Hardware projects I don't have time for



I use Arch, btw!



The idea was to build the ultimate Arch Linux setup on an old ThinkPad X200 booting with the open-source LibreBoot firmware, complete with a tiling window manager, dmenu, and all the elite tools. This is mainly for fun, as I am pretty happy (and productive) with my Fedora Linux setup. I ran EndeavourOS (close enough to Arch) on an old ThinkPad for a while, but then I switched back to Fedora because the rolling releases were annoying (there were too many updates).

OpenBSD home router



In my student days, I operated a 486DX PC with OpenBSD as my home DSL internet router. I bought the setup from my brother back then. The router's hostname was fishbone, and it performed very well until it became too slow for larger broadband bandwidth after a few years of use.

I had the idea to revive this concept, implement fishbone2, and place it in front of my proprietary ISP router to add an extra layer of security and control in my home LAN. It would serve as the default gateway for all of my devices, including a Wi-Fi access point, would run a DNS server, Pi-hole proxy, VPN client, and DynDNS client. I would also implement high availability using OpenBSD's CARP protocol.

https://openbsdrouterguide.net
https://pi-hole.net/
https://www.OpenBSD.org
https://www.OpenBSD.org/faq/pf/carp.html

However, I am putting this on hold as I have opted for an OpenWRT-based solution, which was much quicker to set up and runs well enough.

https://OpenWRT.org/

Pi-Hole server



Install Pi-hole on one of my Pis or run it in a container on Freekat. For now, I am putting this on hold as the primary use for this would be ad-blocking, and I am avoiding surfing ad-heavy sites anyway. So there's no significant use for me personally at the moment.

https://pi-hole.net/

Infodash



The idea was to implement my smart info screen using purely open-source software. It would display information such as the health status of my personal infrastructure, my current work tracker balance (I track how much I work to prevent overworking), and my sports balance (I track my workouts to stay within my quotas for general health). The information would be displayed on a small screen in my home office, on my Pine watch, or remotely from any terminal window.

I don't have this, and I haven't missed having it, so I guess it would have been nice to have it but not provide any value other than the "fun of tinkering."

Reading station



I wanted to create the most comfortable setup possible for reading digital notes, articles, and books. This would include a comfy armchair, a silent barebone PC or Raspberry Pi computer running either Linux or *BSD, and an e-Ink display mounted on a flexible arm/stand. There would also be a small table for my paper journal for occasional note-taking. There are a bunch of open-source software available for PDF and ePub reading. It would have been neat, but I am currently using the most straightforward solution: a Kobo Elipsa 2E, which I can use on my sofa.

Retro station



I had an idea to build a computer infused with retro elements.

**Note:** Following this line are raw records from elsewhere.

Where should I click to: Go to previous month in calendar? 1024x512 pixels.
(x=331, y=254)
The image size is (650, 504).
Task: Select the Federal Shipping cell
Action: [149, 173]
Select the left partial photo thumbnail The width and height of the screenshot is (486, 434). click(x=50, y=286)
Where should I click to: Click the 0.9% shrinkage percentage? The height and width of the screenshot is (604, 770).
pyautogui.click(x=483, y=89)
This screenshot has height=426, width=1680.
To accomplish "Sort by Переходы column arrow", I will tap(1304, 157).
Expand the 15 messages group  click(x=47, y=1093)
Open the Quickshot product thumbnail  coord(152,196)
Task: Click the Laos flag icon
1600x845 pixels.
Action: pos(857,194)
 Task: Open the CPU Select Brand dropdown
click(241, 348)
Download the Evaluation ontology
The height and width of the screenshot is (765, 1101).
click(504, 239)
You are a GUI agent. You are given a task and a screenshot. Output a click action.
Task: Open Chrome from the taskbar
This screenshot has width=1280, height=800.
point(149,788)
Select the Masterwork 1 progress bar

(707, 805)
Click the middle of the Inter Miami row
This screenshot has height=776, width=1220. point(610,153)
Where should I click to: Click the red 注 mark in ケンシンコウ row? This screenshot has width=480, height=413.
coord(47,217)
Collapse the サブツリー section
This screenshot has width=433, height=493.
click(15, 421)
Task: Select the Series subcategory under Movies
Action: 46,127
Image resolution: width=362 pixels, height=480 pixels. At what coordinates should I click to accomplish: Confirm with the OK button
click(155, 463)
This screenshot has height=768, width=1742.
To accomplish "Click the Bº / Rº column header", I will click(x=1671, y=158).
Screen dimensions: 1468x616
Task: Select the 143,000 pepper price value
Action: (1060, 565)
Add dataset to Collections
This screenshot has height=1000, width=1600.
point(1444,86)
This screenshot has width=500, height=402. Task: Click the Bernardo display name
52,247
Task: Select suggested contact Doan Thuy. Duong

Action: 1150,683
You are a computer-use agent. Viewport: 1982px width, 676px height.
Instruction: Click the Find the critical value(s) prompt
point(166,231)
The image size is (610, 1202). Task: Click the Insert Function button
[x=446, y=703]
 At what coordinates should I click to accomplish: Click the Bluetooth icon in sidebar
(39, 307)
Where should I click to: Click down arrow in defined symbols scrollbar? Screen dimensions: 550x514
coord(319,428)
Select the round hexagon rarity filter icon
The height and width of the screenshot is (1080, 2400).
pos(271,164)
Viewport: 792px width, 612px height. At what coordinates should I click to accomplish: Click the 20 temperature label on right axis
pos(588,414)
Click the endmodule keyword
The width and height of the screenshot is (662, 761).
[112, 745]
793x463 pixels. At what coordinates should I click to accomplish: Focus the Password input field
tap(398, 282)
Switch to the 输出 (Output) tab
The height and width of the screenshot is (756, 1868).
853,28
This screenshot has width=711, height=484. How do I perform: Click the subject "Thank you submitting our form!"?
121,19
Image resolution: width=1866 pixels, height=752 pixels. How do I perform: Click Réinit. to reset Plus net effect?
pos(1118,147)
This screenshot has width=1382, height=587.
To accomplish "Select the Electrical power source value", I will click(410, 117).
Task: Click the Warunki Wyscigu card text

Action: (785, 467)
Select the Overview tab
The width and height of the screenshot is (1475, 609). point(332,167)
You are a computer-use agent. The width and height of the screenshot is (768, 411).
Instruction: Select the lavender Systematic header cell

It wouldn't use actual retro hardware but would look and feel like a retro machine. I would call this machine HAL or Retron.

I would use an old ThinkPad laptop placed on a horizontal stand, running NetBSD, and attaching a keyboard from ModelFkeyboards. I use WindowMaker as a window manager and run terminal applications through Retro Term. For the monitor, I would use an older (black) EIZO model with large bezels.

https://www.NetBSD.org
https://www.modelfkeyboards.com
https://github.com/Swordfish90/cool-retro-term)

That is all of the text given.